Las
migraciones constituyen una realidad social de primera magnitud en la configuración de
nuestras sociedades, especialmente en Europa y Norteamérica. En la región murciana el
fenómeno migratorio es sumamente relevante pues hace no muchos años la emigración hacia
otros lugares del norte de España y de Europa era frecuente en amplios sectores de
nuestra población. Ahora, sin embargo, se da el mismo fenómeno pero de signo contrario,
ya que esta región se ha convertido en lugar de inmigración. El número de trabajadores
inmigrantes, legales e ilegales, ronda los 17.000, cuyos trabajos en el sector agrícola
resuelven el 30% de la mano de obra asalariada de dicho sector en esta comunidad
autónoma. La mayor parte de ellos procede del Norte de África, a la vez que se constata
un incremento de ecuatorianos, senagaleses y europeos orientales. La precariedad es el
denominador común de las condiciones de vida de estas personas, pues los problemas
laborales, sociales y de vivienda a los que siguen sometidos son tan acuciantes que, a
pesar de los miedos que los acosan por parte de sus amos y empresarios, les ha llevado a
hacer manifestaciones públicas de protesta ante los abusos e injusticias sufridos. No
debe pasarnos desapercibido que los beneficiarios de estas situaciones indignas son
siempre los que de algún modo ostentan el poder económico.
A
esto hay que añadir que la política migratoria de cierre de fronteras vigente en Europa
y en Estados Unidos sólo sirve para hacer de la inmigración un fenómeno clandestino que
agrava los riesgos del éxodo de los emigrantes en su intento de emancipación, de lo cual
las pateras y los espaldas mojadas son claros exponentes. El problema de la inmigración
sólo se puede resolver en serio desde los países desarrollados asumiendo éstos la
responsabilidad de hacer frente a una política internacional que canalice mejor las
ayudas al desarrollo de los pueblos extremadamente pobres, destinando el 20% de la ayuda
internacional, en vez del 10% actual, a programas sociales de educación, salud,
nutrición y agua potable. Al mismo tiempo ha de ser una política que elimine las
dificultades reales del crecimiento económico de los países empobrecidos mediante la
condonación regulada de la deuda externa y la promoción de relaciones comerciales más
justas entre los pueblos.
En
el día del Domund, domingo en que la comunidad eclesial rememora especialmente su
identidad misionera y aviva su compromiso de testimoniar la fe cristiana en el mundo, el
libro del Éxodo nos revela al Dios liberador y compasivo que, al propiciar la salida del
pueblo de Israel de la esclavitud de Egipto, genera un nuevo estilo de vida con nuevas
formas de conducta plasmadas en normas reguladoras de las relaciones sociales propias de
un pueblo libre y solidario.
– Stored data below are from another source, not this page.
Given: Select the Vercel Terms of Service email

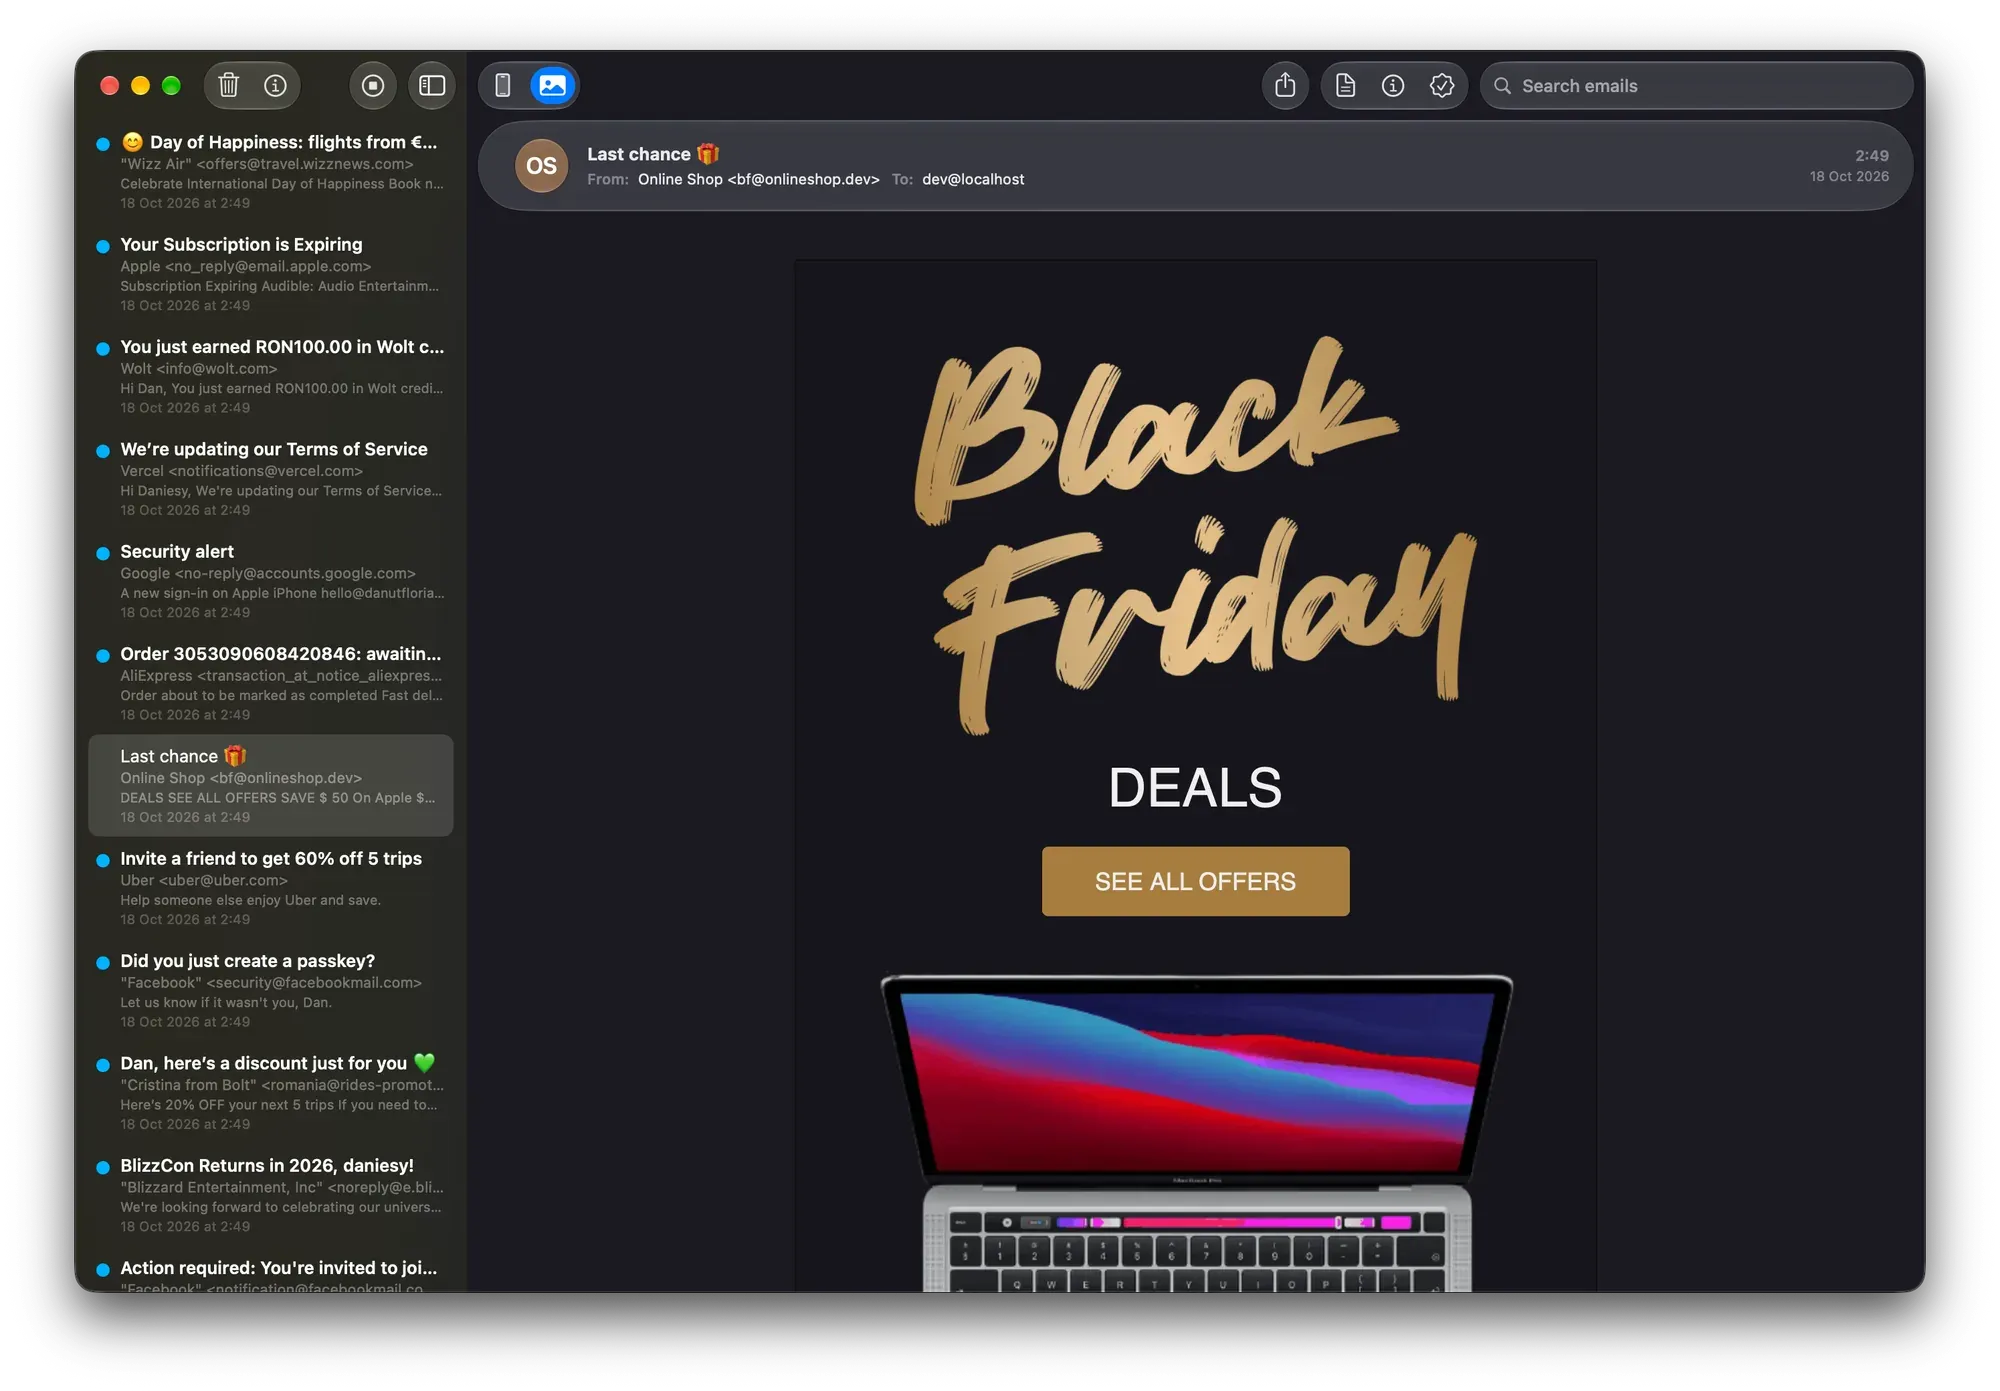Looking at the screenshot, I should (x=271, y=479).
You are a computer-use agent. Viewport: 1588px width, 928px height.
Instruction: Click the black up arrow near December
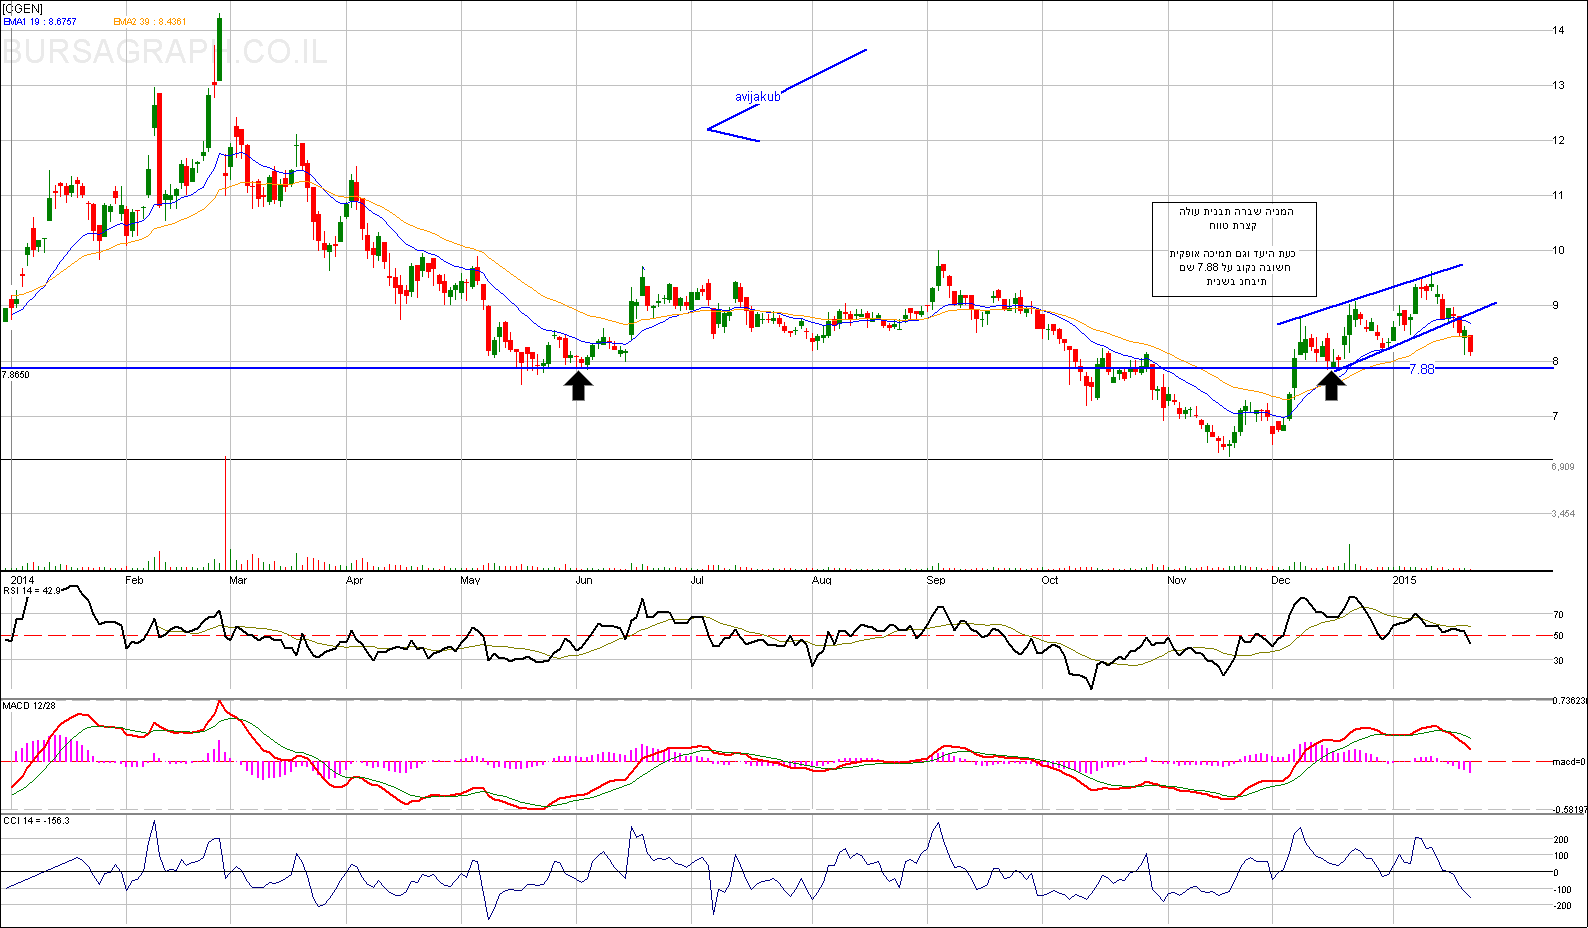click(x=1331, y=385)
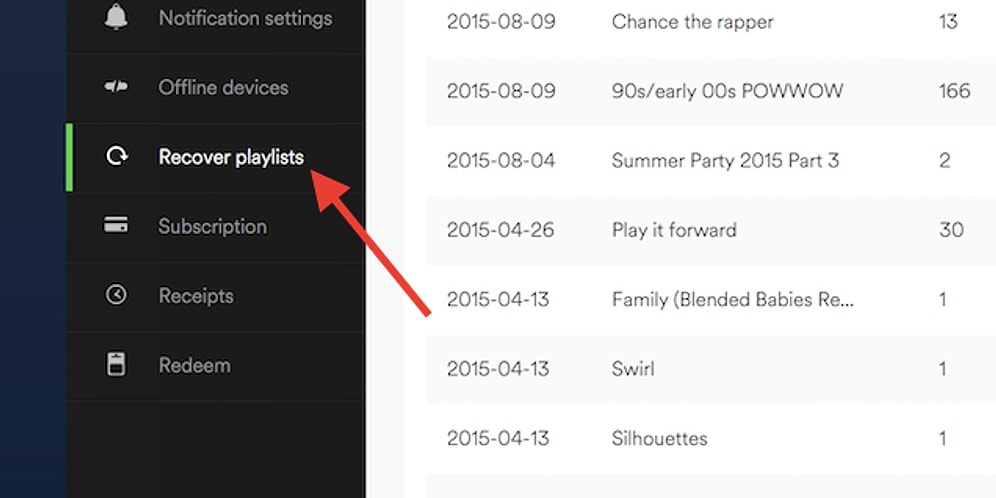996x498 pixels.
Task: Open the Receipts section
Action: (195, 296)
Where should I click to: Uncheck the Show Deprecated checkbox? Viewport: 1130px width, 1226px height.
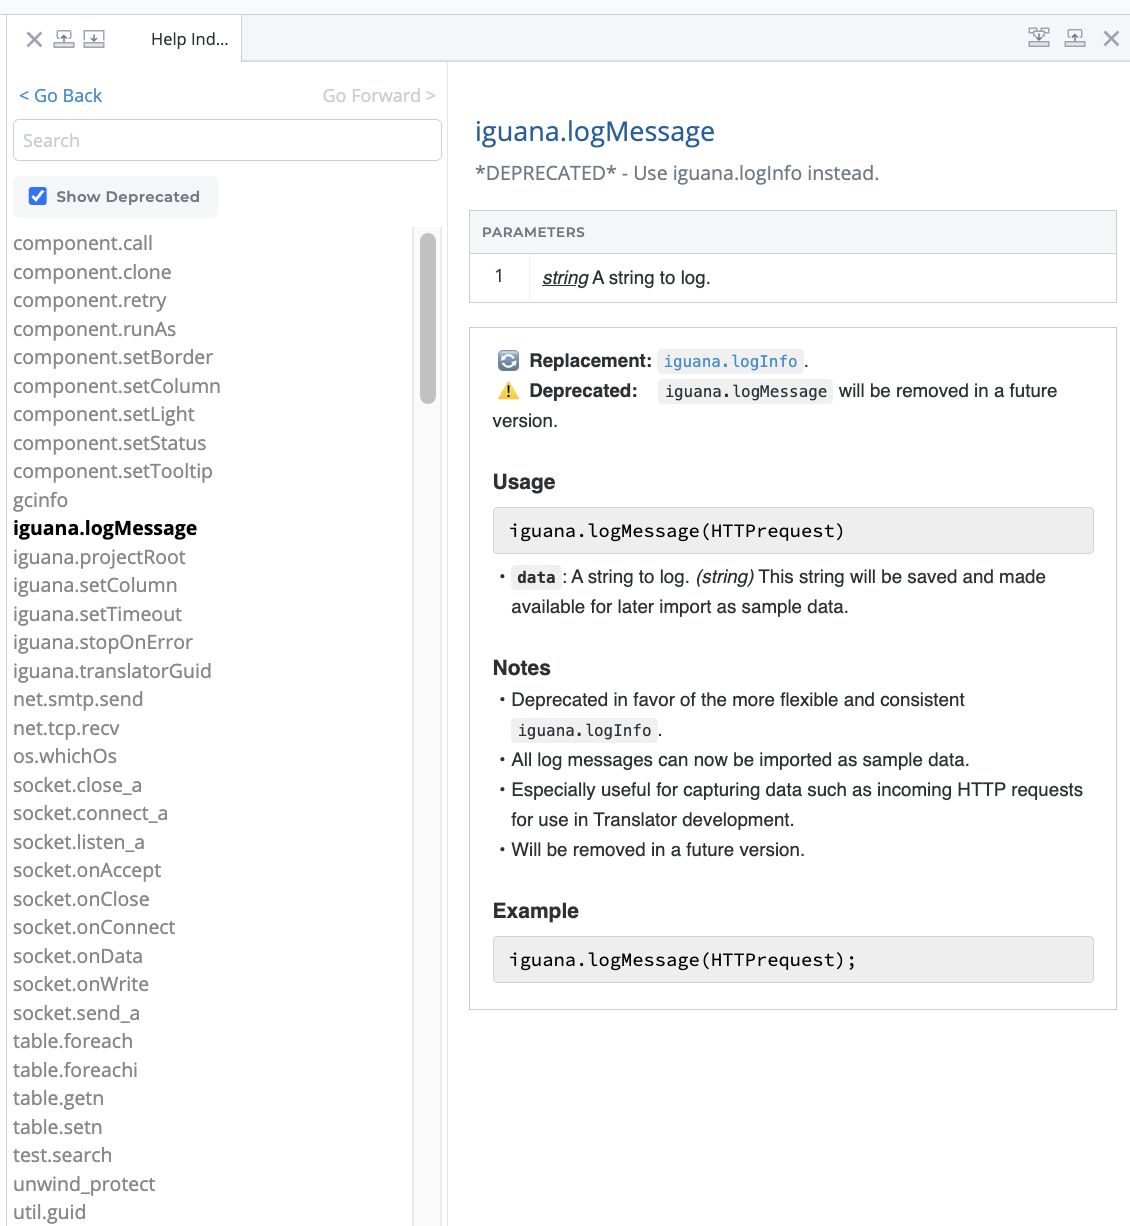38,196
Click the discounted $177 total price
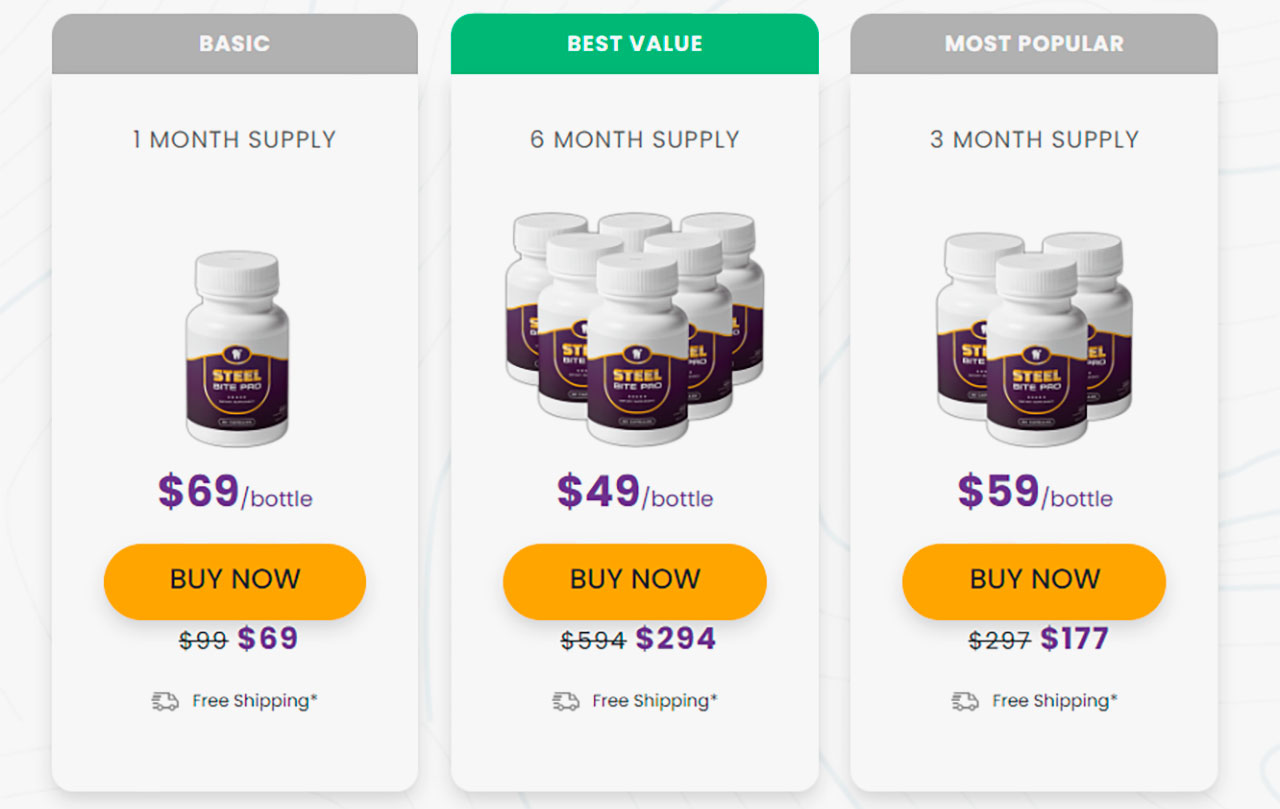Image resolution: width=1280 pixels, height=809 pixels. [x=1074, y=639]
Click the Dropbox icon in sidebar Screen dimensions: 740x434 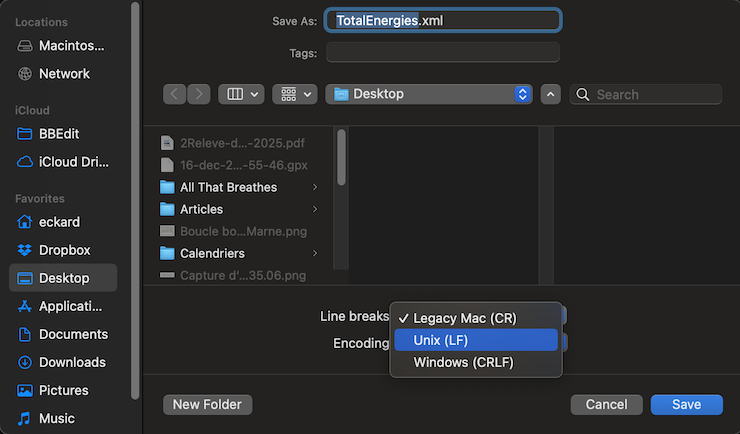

A este código de la Alianza pertenecen también los
preceptos que orientan la actitud y el comportamiento con los extranjeros y con los
pobres: "No oprimirás ni vejarás al emigrante... Si prestas dinero a un pobre que
habita contigo no serás con él un usurero cargándole intereses" (Éx 22,20.25). Al
Dios liberador que se manifiesta en contra de todo tipo de explotación del ser humano, de
los pobres, de los emigrantes, de las mujeres, de las viudas y de los huérfanos, es a
quien Jesús invoca como Padre. El evangelio de Mateo presenta en la polémica de Jesús
con los fariseos y en el templo mismo de Jerusalén la novedad de la enseñanza de Jesús,
la cual no consiste sólo en referir la excelencia de los mandamientos del amor a Dios (Dt
6,5) y del amor al prójimo (Lv 19,18), sino en haberlos unido y asimilado haciendo de
cada uno de ellos el criterio de verificación del otro (Mt 22,34-40), de modo que es del
todo impensable una experiencia cristiana que prescinda o descuide alguna de estas dos
dimensiones. Ante el gran problema de la inmigración, por amor a Dios y al prójimo, los
creyentes debemos promover y apoyar los planteamientos políticos que favorezcan las
condiciones sociales de los inmigrantes y el desarrollo de los países empobrecidos.